Guy Gavriel Kay’s new book, Ysabel, is a return to his first work, The Fionavar Tapestry, in at least two ways. It is the first of his books since then to have a contemporary setting, though this book is set entirely in our world; and two characters from The Fionavar Tapestry reappear (rather to my surprise). I read it as a return in a third way, to one of the story patterns prominent in Fionavar, but that’s debatable.

Ned Marriner is fifteen and in present-day Provence, because his photographer father is shooting a book there and his mother is in the Sudan with Doctors Without Borders. In a chapel, he meets two people in rapid succession: an American girl named Kate, and a man with a knife who tells them first, “He isn’t here,” and second, that they should leave because while he has killed children before, he has “no strong desire to do so now.” Because he is a character in a book, and for other reasons, Ned doesn’t let go of the mystery posed by the man; and he, Kate, and the photography crew are drawn into the latest iteration of a very old story.

While I admire Kay for attempting something new, the book doesn’t work for me. The most fundamental reason is the voice, which didn’t click and thus kept me a layer away from the story. Some of my problems are with the little details Kay throws in to show that Ned is a present-day teenager: to take the opening chapter as an example, iPods don’t have an off button, and while Pearl Jam is still angry and might still be cool, I suspect that “grunge” is no longer a label in current use. But more fundamentally, I find that Kay’s distinctive style, heavy on omniscient foreshadowing and portent, jars when combined with a contemporary teenager’s viewpoint. (Also, comma splices seem to be much more obstrusive in this book than in The Sarantine Mosaic, the last Kay books I read.)

As a separate problem, I was not engaged by the old story that the present-day characters become enmeshed with. It has logistical issues, if you will, the why and how of things, which are not explained, and I couldn’t construct any satisfactory explanation myself out of the information given. This lack led, at least in part, to other problems: a perception of gender essentialism, which needless to say I disliked; a lack of conviction that the story was as fundamental as the characters claimed; and a dissatisfaction with the story’s resolution, which seems either anticlimactic, pessimistic, or subversive of the grand high nature of the story itself—which I suppose might be interesting, if I thought it were done on purpose. Instead, it just seems a muddle.

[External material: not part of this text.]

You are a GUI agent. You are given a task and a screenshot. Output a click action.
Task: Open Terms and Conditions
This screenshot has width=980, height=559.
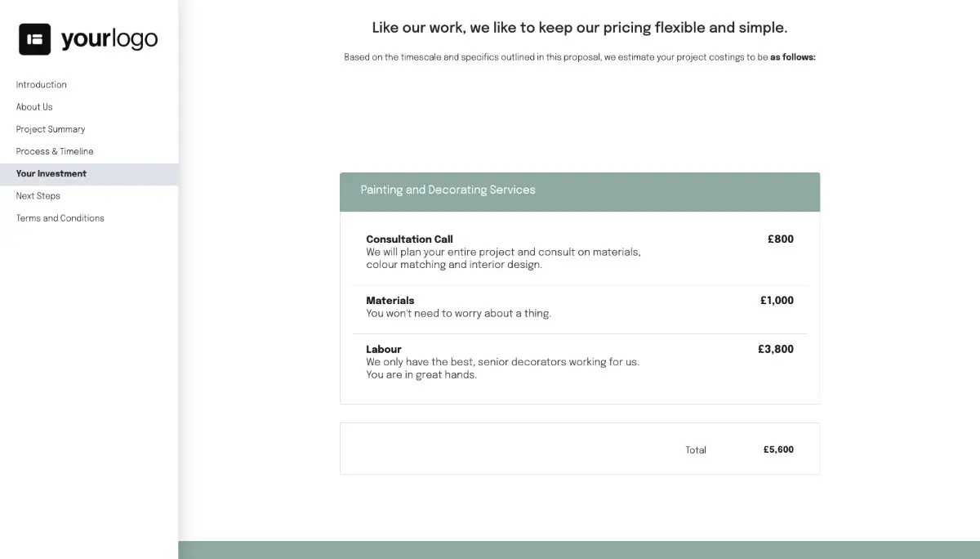click(60, 217)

I’d been thinking I might re-read The Fionavar Tapestry if I didn’t like this book, because something else reminded me of it. Now that Ysabel has turned out to be connected, that might be another incentive. Of course Fionavar is a muddle too, but in the kitchen-sink direction, and for all its flaws I retain an affection for it. It may well be that like Fionavar, Ysabel would work for some people who either disagree with my assessment of its flaws or aren’t bothered by such things. But it’s not a book for me.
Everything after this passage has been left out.